Differences in Race and/or Gender in Attitudes and Beliefs Towards Obesity Among Students at The University of Southern Mississippi
Abstract
Overweight and obesity have been described by various experts as critical problems in populations around the world, especially in the United States. These issues are so characterized because they affect numerous facets of life in this society. Researchers in the medical community have repeatedly described the health-related risks associated with obesity rates, asserting that higher risks of debilitating or fatal disease are tied to one’s level of obesity. They also say that obesity rates of populations are related to other disease rates, and many imply or clearly state that obesity is the cause and therefore the problem to be contested. Expert economists have a similar perspective of overweight and obesity. Government agencies and independent researchers all repeatedly presented two basic conclusions in their research: that the rise in obesity prevalence is increasingly costly to society at large, and that the economic conditions of individuals and their families affect their risk for obesity. Social scientists also describe weight control as a problem in the United States and abroad, contrasting only in their description of its causes. Social research has focused on the role of the social environment (i.e. access to healthful options for food, exercise and healthcare; social desirability of overweight and obesity in particular communities) in analyzing the social problem of weight management. Most findings in such research have been linked to traditional demographic classifications such as race and gender, usually in an attempt to describe social disparities. It is common to find that these researchers reject the notion that individuals have the ability or the responsibility to manage their weight alone, labeling this notion as a fundamental attribution error.

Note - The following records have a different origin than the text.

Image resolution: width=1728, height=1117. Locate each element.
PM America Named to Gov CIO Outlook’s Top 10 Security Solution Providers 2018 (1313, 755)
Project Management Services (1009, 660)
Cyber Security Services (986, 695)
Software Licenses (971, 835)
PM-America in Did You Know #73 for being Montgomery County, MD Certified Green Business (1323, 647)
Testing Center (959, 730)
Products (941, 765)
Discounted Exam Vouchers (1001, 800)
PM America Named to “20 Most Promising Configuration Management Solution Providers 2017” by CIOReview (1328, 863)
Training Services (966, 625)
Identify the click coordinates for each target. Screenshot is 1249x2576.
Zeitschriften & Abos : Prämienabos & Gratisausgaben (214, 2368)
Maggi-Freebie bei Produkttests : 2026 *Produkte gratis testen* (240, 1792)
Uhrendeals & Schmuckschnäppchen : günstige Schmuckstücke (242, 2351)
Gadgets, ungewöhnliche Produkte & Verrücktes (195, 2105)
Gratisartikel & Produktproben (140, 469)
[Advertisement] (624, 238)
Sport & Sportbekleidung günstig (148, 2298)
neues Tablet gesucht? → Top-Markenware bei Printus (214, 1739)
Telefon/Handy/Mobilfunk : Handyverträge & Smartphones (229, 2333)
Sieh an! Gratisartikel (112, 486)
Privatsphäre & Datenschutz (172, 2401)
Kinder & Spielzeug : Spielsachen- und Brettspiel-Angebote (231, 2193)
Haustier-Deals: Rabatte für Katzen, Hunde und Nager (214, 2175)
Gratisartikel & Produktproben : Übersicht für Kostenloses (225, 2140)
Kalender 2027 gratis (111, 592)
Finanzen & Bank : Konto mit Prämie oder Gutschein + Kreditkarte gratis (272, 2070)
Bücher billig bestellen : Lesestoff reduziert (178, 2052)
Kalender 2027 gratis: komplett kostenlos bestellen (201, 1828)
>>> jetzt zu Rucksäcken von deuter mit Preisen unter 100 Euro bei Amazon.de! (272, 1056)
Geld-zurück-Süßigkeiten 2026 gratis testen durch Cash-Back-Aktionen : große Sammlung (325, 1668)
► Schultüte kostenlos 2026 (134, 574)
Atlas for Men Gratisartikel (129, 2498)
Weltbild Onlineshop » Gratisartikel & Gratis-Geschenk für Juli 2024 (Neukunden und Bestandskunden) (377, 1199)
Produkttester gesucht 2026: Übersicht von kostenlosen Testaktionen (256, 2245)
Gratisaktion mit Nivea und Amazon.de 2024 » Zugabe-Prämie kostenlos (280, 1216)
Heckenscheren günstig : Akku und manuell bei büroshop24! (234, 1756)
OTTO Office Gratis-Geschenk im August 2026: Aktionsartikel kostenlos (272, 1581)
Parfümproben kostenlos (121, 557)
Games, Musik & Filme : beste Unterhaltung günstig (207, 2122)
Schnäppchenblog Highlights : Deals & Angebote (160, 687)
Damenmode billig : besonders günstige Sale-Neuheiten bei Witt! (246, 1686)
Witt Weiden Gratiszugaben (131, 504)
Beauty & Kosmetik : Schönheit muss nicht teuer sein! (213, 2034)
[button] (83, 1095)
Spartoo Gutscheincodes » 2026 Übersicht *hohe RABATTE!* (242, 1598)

This has led recent study in this field to shift its focus to psychosocial and environmental explanations for the recurring phenomenon of increasing obesity prevalence. Contemporary researchers feel that the macrosocial and microsocial causes of this trend intersect when one’s attitudes about obesity affect and are affected by the aggregate of related stimuli in one’s social environment. This study seeks to describe such attitudes of college students at the University of Southern Mississippi. These attitudes will be described according only to the level of negativity found in survey responses, and will be compiled and analyzed according to race and gender as indicated in the title.